◆ GEGEBENER TEXTAUSZUG:
Ungarn – vom Vorreiter zur Schwachstelle
Glücklicherweise hat Orban aus seinem unwürdigen Verhalten keinen Profit gezogen. Trotzdem steht Ungarn, das 1989 noch eine Vorreiterrolle beim Sturz der kommunistischen Diktaturen in Osteuropa übernommen hatte, heute als Schwachstelle der westlichen Allianz dar. Nicht nur hat sich Orban mit seiner Vision eines «illiberalen» Staates von Grundwerten der Nato verabschiedet. Er verbreitet auch ungefilterte russische Propaganda, lehnt Militärhilfe an die benachbarte Ukraine ab und zeigt sich unsolidarisch, indem er nie einen Truppenbeitrag zu den Nato-Verbänden in den baltischen «Frontstaaten» geleistet hat.
Mit einer Mitgliedschaft ist ein solches Verhalten schlecht vereinbar. Ein Hinauswurf droht Ungarn zwar nicht, weil dies in den Statuten der Nato nicht vorgesehen ist. Aber das Land sollte sich des Risikos bewusst werden, dass es im Gegenzug nur mit beschränkter Solidarität rechnen darf, sollte es einmal selber in einen Ernstfall geraten.
Vorerst wird die Nato den Ärger hinunterschlucken und den Blick nach vorne richten. Der Beitritt Schwedens ist aus strategischer Sicht günstig: Das Land grenzt nicht unmittelbar an Russland, aber ermöglicht wegen seiner geografischen Lage, die Nordostflanke des Bündnisgebietes besser zu verteidigen. Die Ostsee ist nun grossmehrheitlich von Nato-Staaten umgeben. Über Schweden könnten im Kriegsfall Nachschublinien ins Baltikum und nach Finnland führen. Zudem verfügt das Land über eine der grössten Luftwaffen Europas und eine bedeutende Rüstungsindustrie.

◆ AUFGABEN:
- A) Welche Rolle hatte Ungarn laut dem Textauszug über Ungarn und die Nato im Jahr 1989 übernommen?
- B) Gib alle Zeilen der Auflistung unten unter „Eingabedaten“ unverändert zurück und lass dabei die Bilder weg.
Der Textauszug und die Auflistung hängen inhaltlich nicht zusammen.

◆ EINGABEDATEN:
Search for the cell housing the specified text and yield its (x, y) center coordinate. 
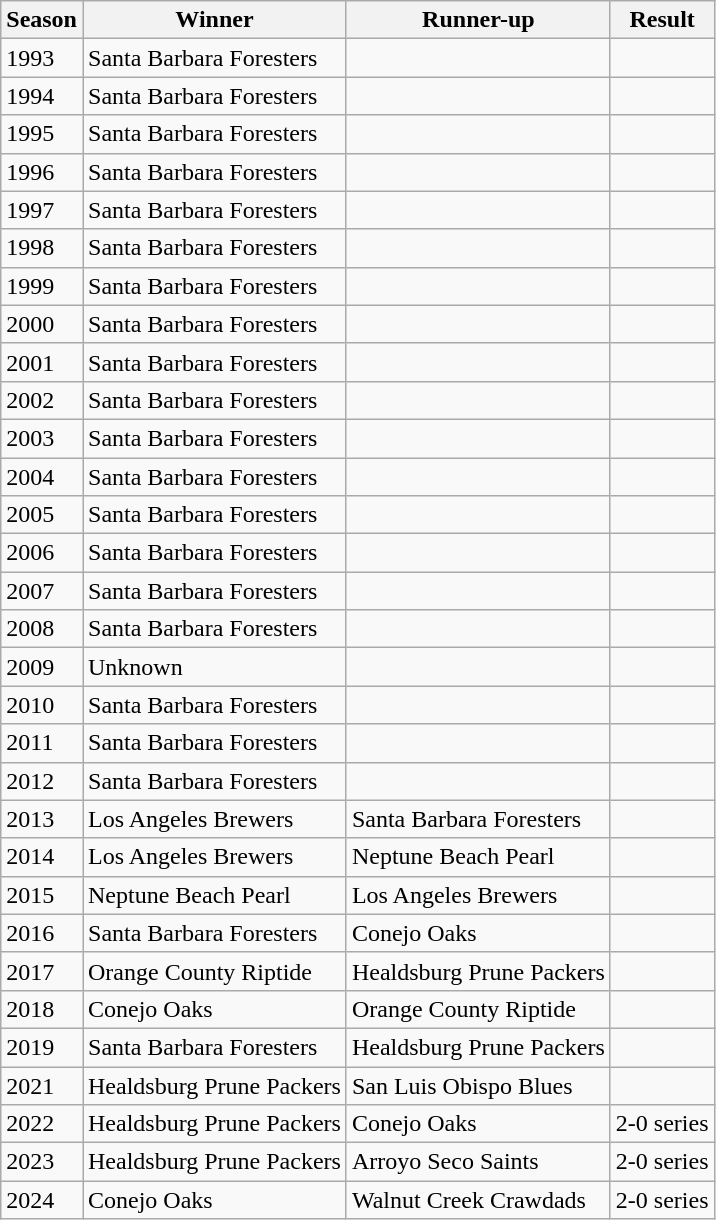
2001 (42, 362)
2019 (42, 1047)
1999 (42, 286)
1995 (42, 134)
2022 (42, 1124)
2012 (42, 781)
2000 (42, 324)
Runner-up (478, 20)
2013 (42, 819)
1998 (42, 248)
San Luis Obispo Blues (478, 1085)
2016 (42, 933)
2011 (42, 743)
Walnut Creek Crawdads (478, 1200)
2015 (42, 895)
2010 (42, 705)
2008 (42, 629)
2014 (42, 857)
2007 (42, 591)
Arroyo Seco Saints (478, 1162)
Unknown (214, 667)
2009 (42, 667)
1997 (42, 210)
2006 (42, 553)
2024 (42, 1200)
2023 (42, 1162)
2018 (42, 1009)
1993 (42, 58)
1996 (42, 172)
2017 (42, 971)
1994 (42, 96)
Result (662, 20)
Winner (214, 20)
2021 (42, 1085)
2003 (42, 438)
2005 (42, 515)
Season (42, 20)
2004 (42, 477)
2002 (42, 400)
Scan for the cell matching the given text and deliver its [x, y] coordinate at center. 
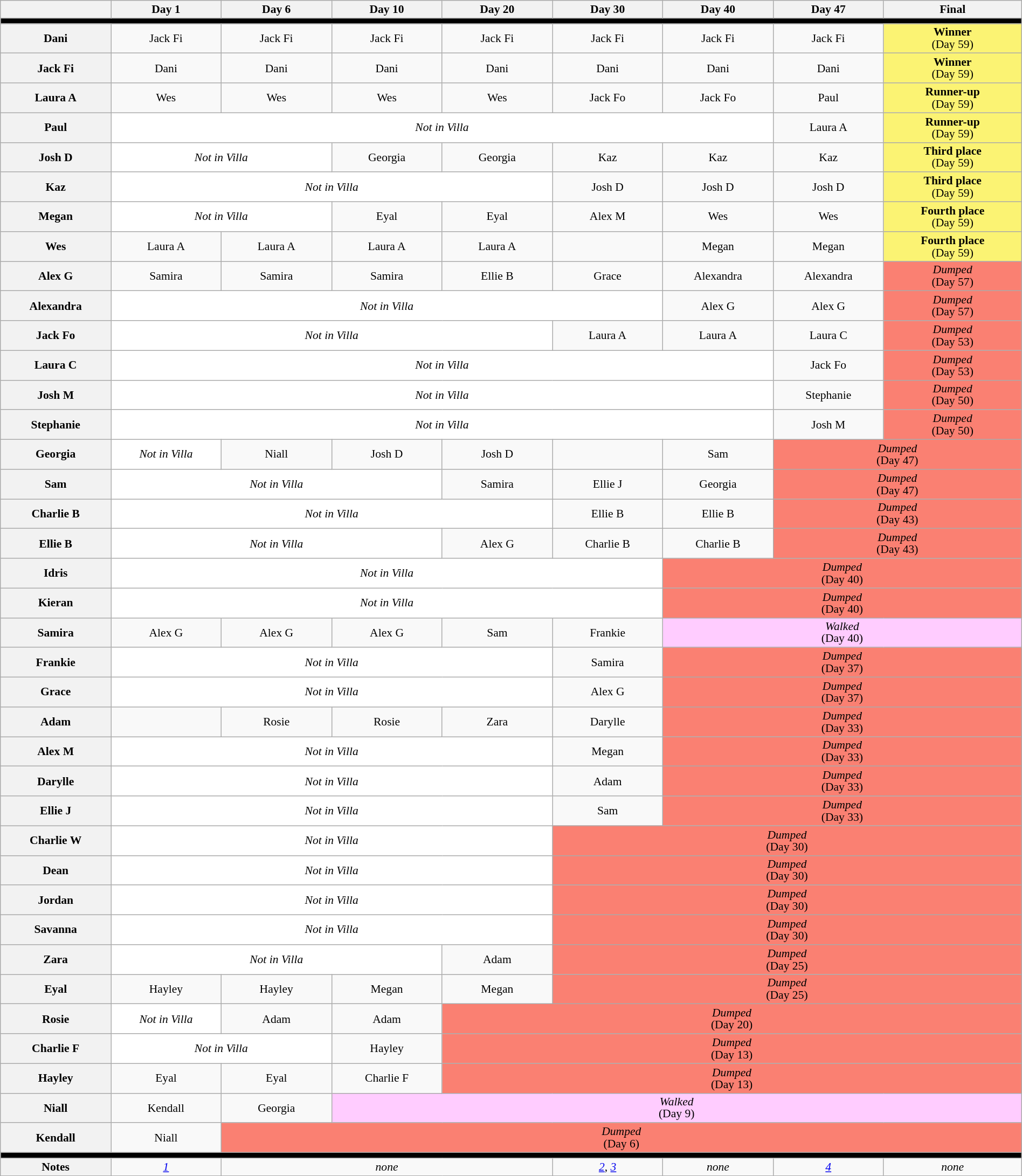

◆ ANTWORTEN JE AUFGABE:
- A) Eine Vorreiterrolle beim Sturz der kommunistischen Diktaturen in Osteuropa.

- B)
Search for the cell housing the specified text and yield its (x, y) center coordinate. 
2001 (42, 362)
2019 (42, 1047)
1999 (42, 286)
1995 (42, 134)
2022 (42, 1124)
2012 (42, 781)
2000 (42, 324)
Runner-up (478, 20)
2013 (42, 819)
1998 (42, 248)
San Luis Obispo Blues (478, 1085)
2016 (42, 933)
2011 (42, 743)
Walnut Creek Crawdads (478, 1200)
2015 (42, 895)
2010 (42, 705)
2008 (42, 629)
2014 (42, 857)
2007 (42, 591)
Arroyo Seco Saints (478, 1162)
Unknown (214, 667)
2009 (42, 667)
1997 (42, 210)
2006 (42, 553)
2024 (42, 1200)
2023 (42, 1162)
2018 (42, 1009)
1993 (42, 58)
1996 (42, 172)
2017 (42, 971)
1994 (42, 96)
Result (662, 20)
Winner (214, 20)
2021 (42, 1085)
2003 (42, 438)
2005 (42, 515)
Season (42, 20)
2004 (42, 477)
2002 (42, 400)
Scan for the cell matching the given text and deliver its [x, y] coordinate at center. 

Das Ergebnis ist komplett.